Frequently Asked Questions

What do I need to build an onchain agent?: Five components: a reasoning model, a wallet the agent can sign with under strict limits, skills (protocol SDKs or MCP servers) for the actions it takes, data feeds it reads before acting, and guardrails. Most builders start from a framework that bundles the wallet and tooling — browse the options in the directory.
Do I need to know how to code to build an onchain agent?: For a production agent that controls funds, yes — you'll work with a framework's SDK, configure a wallet, and write the agent's logic in TypeScript or Python. No-code launch tools exist, but you still need to understand wallet permissions and guardrails, because those are what stop an agent from losing money.

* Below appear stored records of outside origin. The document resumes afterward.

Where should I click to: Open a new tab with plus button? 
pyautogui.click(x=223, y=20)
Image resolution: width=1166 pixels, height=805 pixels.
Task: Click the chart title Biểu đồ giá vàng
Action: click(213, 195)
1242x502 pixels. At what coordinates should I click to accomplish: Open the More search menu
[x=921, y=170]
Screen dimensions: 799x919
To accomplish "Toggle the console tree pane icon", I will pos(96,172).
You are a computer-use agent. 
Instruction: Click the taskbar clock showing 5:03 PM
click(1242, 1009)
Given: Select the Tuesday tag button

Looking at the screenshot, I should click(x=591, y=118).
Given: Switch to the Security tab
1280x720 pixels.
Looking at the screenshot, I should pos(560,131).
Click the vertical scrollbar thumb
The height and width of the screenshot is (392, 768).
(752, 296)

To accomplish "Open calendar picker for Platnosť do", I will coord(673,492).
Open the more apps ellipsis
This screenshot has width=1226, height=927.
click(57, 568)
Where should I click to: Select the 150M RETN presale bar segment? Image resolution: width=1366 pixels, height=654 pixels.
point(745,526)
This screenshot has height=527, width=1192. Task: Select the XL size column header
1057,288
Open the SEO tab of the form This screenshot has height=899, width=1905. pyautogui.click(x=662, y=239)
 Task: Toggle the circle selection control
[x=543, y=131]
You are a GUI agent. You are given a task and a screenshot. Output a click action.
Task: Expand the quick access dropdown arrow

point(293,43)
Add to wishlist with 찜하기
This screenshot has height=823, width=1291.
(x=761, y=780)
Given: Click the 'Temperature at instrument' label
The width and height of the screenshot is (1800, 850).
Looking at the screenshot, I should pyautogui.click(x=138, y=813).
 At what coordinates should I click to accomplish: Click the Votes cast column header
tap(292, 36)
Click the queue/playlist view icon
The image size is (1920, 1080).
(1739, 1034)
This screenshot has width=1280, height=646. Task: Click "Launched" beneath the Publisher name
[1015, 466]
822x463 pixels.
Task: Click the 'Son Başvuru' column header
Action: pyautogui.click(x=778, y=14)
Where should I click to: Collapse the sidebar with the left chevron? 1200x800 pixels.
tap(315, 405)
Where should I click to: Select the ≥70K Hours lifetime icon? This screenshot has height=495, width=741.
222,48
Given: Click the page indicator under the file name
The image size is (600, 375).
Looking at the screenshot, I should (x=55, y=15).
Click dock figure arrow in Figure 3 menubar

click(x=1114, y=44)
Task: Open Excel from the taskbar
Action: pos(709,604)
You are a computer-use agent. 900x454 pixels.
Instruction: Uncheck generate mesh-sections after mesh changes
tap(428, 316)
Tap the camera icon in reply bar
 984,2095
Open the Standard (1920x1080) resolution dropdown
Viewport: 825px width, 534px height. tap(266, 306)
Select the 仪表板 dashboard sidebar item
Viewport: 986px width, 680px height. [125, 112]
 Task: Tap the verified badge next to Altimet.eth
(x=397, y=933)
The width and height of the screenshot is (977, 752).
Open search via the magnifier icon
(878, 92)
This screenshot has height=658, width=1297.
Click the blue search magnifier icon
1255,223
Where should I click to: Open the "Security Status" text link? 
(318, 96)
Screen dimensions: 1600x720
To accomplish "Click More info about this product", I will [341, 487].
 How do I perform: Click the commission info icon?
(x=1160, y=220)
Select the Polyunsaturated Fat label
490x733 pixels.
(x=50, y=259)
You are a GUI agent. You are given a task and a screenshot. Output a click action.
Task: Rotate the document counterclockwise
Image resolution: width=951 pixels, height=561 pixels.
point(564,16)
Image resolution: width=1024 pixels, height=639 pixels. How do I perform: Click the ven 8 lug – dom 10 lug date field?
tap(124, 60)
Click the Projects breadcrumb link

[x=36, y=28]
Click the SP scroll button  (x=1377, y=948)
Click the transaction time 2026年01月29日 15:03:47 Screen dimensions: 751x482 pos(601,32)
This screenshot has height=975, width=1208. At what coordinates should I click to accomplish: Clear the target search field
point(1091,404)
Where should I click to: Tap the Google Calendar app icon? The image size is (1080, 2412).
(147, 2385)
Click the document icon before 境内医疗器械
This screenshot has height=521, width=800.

How do I keep an onchain agent from draining its wallet?: Bound the wallet before you add capability. Use an embedded or policy-controlled signer instead of a raw private key, set per-transaction and per-day spend caps, allow-list the contracts it can call, and require human approval for irreversible actions. Account abstraction (ERC-4337) makes these permissions programmable.
Which framework should I use to build an onchain agent?: Pick for your chain and the actions you need, not the longest feature list. Coinbase AgentKit leans Base/EVM with prebuilt onchain actions; ElizaOS is a TypeScript runtime that's strong when the agent also lives on social; GOAT SDK exposes onchain actions as plug-in tools across many chains. Compare them in the directory.
Should I test on a testnet before going live?: Yes — always. Run the full observe-reason-act-report loop on a testnet like Base Sepolia using faucet tokens until you've seen the agent handle failed transactions, moved prices, and API timeouts. Then go to mainnet with the minimum funds and the tightest caps, and raise limits only as the behavior proves out.